- Born: July 14, 1954 Corpus Christi, Texas, U.S.
- Died: May 6, 1999 (aged 44) Bowie County, Texas, U.S.
- Spouse: Rosenda Anzaludua ​ ​(m. 1982; div. 1985)​
- Children: 1

= Carlos Hernández (criminal) =

American criminal (1954–1999)

Carlos Hernández (July 14, 1954 – May 6, 1999) was an American man allegedly responsible for the 1983 murder of Wanda Lopez, for which Carlos DeLuna was executed. Since DeLuna's execution, questions have been raised about his conviction, with many believing him to be innocent.

== Biography ==
Carlos Hernández Jr. was born on July 14, 1954, in Corpus Christi, Texas, the third child of Mexican parents, Fidela Gonzales and Carlos Hernández Sr. Hernández Jr. was raised in a two-bedroom apartment with his five siblings, his parents divorced in 1960 due to his father's conviction of rape. After the divorce, his mother found work at a local laundry in order to support her children.

Following his father's departure from the family home, Carlos and his brother were placed at a local institution for youths, as his mother could not support them. Probation officers noted that Carlos's time spent at the institution negatively impacted him, and at 16 he dropped out of school.

As a juvenile, Hernández was charged with negligent homicide following a car accident. Hernández had been driving the car of his sister's boyfriend and later admitted to drinking alcohol at the time of the accident. Both his sister and her boyfriend were in the car, his sister was injured and her boyfriend was killed. While Hernández was initially charged with excessive speeding and driving while under the influence, he was ultimately placed on probation.
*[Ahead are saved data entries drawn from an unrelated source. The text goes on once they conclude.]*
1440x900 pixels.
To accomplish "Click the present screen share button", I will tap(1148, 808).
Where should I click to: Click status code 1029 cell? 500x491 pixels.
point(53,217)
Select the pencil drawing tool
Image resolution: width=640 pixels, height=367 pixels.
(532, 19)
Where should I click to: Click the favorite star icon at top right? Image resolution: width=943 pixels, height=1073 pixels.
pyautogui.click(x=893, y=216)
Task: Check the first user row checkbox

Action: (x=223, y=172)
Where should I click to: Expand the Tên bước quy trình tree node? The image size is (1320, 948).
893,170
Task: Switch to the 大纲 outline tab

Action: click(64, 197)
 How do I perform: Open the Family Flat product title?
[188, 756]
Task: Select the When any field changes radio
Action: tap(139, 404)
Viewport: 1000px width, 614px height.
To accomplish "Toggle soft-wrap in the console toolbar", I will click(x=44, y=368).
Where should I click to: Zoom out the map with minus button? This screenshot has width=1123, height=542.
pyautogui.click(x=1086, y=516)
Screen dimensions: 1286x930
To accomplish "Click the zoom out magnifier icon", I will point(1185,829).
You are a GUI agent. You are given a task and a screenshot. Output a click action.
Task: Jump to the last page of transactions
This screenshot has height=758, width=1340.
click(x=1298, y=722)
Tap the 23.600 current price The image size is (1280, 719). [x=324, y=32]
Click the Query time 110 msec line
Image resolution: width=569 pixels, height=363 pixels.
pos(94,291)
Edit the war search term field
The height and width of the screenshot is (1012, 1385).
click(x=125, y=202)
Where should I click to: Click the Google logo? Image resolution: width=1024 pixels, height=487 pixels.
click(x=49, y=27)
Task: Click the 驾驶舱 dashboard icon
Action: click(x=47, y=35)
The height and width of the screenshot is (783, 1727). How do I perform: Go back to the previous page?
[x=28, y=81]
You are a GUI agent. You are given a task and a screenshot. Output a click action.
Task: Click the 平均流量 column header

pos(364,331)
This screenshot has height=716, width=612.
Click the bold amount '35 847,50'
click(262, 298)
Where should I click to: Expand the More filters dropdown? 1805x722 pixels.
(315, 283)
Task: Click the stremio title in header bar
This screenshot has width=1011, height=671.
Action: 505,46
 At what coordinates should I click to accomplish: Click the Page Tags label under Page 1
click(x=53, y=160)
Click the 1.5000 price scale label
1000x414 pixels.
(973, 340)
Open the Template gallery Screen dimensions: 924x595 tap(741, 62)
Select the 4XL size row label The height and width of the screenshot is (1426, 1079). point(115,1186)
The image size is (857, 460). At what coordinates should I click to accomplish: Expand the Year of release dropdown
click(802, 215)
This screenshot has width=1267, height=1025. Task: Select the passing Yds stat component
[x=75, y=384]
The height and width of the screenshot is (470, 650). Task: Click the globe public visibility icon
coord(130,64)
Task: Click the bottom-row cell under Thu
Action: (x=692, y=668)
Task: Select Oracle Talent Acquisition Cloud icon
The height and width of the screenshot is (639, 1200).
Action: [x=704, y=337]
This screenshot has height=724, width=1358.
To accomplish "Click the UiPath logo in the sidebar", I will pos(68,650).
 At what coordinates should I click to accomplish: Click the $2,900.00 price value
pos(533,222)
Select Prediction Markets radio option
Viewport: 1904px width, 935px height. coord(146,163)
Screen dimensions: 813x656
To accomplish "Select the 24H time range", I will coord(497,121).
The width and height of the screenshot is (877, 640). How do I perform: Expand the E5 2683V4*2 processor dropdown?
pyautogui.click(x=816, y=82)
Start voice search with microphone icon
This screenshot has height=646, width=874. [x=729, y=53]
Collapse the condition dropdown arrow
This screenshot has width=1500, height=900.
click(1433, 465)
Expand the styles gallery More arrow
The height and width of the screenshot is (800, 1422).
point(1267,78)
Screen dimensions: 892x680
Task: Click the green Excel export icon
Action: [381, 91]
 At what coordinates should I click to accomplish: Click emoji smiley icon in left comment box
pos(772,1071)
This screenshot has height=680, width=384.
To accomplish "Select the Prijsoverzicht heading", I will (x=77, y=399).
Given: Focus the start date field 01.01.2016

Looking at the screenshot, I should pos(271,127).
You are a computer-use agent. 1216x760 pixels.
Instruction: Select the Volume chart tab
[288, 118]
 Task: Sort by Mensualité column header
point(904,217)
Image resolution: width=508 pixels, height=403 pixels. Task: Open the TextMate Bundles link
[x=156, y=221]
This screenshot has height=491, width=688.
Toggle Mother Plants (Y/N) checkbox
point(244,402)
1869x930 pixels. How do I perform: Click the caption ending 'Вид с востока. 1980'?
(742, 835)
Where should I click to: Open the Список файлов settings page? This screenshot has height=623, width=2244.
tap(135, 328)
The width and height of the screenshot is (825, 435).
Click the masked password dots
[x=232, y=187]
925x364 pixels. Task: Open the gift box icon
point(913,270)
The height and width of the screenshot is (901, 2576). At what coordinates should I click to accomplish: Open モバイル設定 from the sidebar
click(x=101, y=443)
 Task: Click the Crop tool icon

From 1969 to 1996, Hernández was arrested 39 times, 13 of them for carrying a knife.

== Wanda Lopez killing ==
On the evening of February 4, 1983, 24-year-old gas station attendant Wanda Lopez was stabbed multiple times with an 8-inch lock-blade buck knife, causing her to bleed to death. A manhunt ensued and 20-year-old Carlos DeLuna was arrested after being found hiding under a parked truck, close to the crime scene.

At his 1983 trial, DeLuna told the jury that on the day of the murder he had spent time with Hernández and had known him for years. He argued that he witnessed Hernández inside the gas station wrestling with a woman behind the counter. Prosecutors dismissed his claim that Hernández was the true murderer of Wanda Lopez, arguing instead that he was a "phantom" suspect whom Mr DeLuna had fabricated. The chief prosecutor concluded that Hernández was a "figment of DeLuna's imagination". DeLuna was ultimately convicted of murder and sentenced to death. On December 7, 1989, at age 27, DeLuna was executed by lethal injection, despite maintaining his innocence.

After DeLuna's trial, Hernández was said to have frequently admitted to being a knife murderer, confessing numerous times to having killed Wanda Lopez and often joking to friends and relatives that his 'Tocayo' (Spanish for namesake), had taken the fall.

In October 1989, two months before DeLuna's execution, Hernández was sentenced to 10 years imprisonment for the attempted murder of another woman, Diana Ybanez. Hernández had attacked Ybanez with a knife, similar to the knife used to kill Wanda Lopez.

== Subsequent investigations ==
On June 27, 2006, years after the deaths of both DeLuna and Hernández, a Chicago Tribune article identified five people who said that Hernández had admitted to murdering Wanda Lopez, as well as the murder of another woman, Dahlia Sauceda, in 1979, a crime for which he was indicted but never tried.

== Personal life ==
Hernández's son, Jesus Anzaldua was also born in 1980, with Rosenda Anzaludua, whom Hernández would marry in 1982.

Hernández sought a divorce from Anzaludua in 1983, which became final in 1985.

== Death ==
Carlos Hernández died from cirrhosis of the liver in a Texas prison on May 6, 1999, at age 44, having been jailed for attacking a neighbor with a knife.